Time Inc. CEO Joe Ripp had promised that his company would go after Yahoo! But Time Inc.’s own periodical, Fortune, compared that last month to “tying two rocks together to try and make them float, a couple of drunks holding each other up, etc.” The same piece called MySpace “faded” and Yahoo a “dead man walking.” (With corporate friends like this, you don’t need enemies.) Most think the Yahoo! move is off the table now.

So what could Time Inc./Viant announce that would make the ad tech world take them seriously? At one time, say, nine years ago, MySpace had twice the traffic of Facebook — 114 million uniques compared to 52 million for Facebook in June 2007, according to comScore.

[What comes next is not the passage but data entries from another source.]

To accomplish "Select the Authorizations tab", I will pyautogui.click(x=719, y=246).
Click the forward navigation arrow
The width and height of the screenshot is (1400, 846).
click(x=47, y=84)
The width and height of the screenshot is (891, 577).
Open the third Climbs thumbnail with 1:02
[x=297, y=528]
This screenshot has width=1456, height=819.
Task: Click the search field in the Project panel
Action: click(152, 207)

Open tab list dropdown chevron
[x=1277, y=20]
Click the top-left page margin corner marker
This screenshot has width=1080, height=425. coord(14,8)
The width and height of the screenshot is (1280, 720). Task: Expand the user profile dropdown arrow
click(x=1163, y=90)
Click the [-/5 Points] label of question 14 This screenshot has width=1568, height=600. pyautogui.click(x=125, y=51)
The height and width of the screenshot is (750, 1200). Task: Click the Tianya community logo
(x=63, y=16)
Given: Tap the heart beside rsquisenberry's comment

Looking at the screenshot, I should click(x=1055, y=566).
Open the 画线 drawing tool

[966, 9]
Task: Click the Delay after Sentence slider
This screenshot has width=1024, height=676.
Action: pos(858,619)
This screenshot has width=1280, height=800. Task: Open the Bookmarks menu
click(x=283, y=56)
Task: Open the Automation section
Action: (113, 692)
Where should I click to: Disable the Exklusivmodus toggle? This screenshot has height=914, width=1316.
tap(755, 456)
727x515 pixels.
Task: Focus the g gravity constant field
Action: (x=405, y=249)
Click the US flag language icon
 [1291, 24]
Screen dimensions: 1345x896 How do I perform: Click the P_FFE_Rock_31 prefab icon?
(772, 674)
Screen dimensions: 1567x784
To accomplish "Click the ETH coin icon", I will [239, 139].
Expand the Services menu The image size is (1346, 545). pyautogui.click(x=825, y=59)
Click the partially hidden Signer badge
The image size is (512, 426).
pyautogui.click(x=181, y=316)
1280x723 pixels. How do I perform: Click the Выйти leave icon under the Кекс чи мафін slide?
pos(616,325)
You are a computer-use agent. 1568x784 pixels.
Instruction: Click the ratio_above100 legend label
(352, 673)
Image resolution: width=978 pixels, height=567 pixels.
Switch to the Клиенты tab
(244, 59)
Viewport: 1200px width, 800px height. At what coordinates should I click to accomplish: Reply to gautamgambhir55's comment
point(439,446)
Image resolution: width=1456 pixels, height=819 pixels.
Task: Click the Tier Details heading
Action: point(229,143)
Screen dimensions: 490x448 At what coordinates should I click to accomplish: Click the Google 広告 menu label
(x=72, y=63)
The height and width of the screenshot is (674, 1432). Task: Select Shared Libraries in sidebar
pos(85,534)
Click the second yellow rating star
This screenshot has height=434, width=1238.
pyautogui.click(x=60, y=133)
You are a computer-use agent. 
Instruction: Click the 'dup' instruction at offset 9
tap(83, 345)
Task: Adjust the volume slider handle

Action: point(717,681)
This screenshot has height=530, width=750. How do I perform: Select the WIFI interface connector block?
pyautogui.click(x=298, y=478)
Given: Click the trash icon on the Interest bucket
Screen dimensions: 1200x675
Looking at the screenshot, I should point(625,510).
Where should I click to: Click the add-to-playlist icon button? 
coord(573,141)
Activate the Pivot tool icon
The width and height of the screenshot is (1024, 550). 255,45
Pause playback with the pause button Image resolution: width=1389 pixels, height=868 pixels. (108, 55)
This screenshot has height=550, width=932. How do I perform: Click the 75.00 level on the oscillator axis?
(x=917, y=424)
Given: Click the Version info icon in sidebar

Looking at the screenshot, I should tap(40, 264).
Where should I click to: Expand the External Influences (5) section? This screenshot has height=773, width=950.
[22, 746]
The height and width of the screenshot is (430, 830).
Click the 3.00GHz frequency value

It was valued as high as $12 billion. Sumner Redstone famously fired a great Viacom CEO, Tom Freston, because he failed to acquire MySpace. What happened after Murdoch paid $580 million for it in 2005? Murdoch admitted defeat when he cast it aside.

“Simple answer — we screwed up in every way possible, learned lots of valuable expensive lessons,” he said as he sold it. Viant didn’t buy MySpace until 2011, and they paid only $35 million for it.

Murdoch’s no dummy. But his company famously lacked digital know-how in 2005. There was that famous attempt at creating a joint venture with MCI to compete with AOL, and a lot of palaver with online companies that didn’t amount to much. It sold MySpace for peanuts because it didn't know how to run it. Basically, one could argue that the same equation could be at work now. Remember, Time Inc. had a net loss of $881 million last year and it has had a history of disastrous tech failures, like the futuristic Full Service Network and the bungled Pathfinder Web operation.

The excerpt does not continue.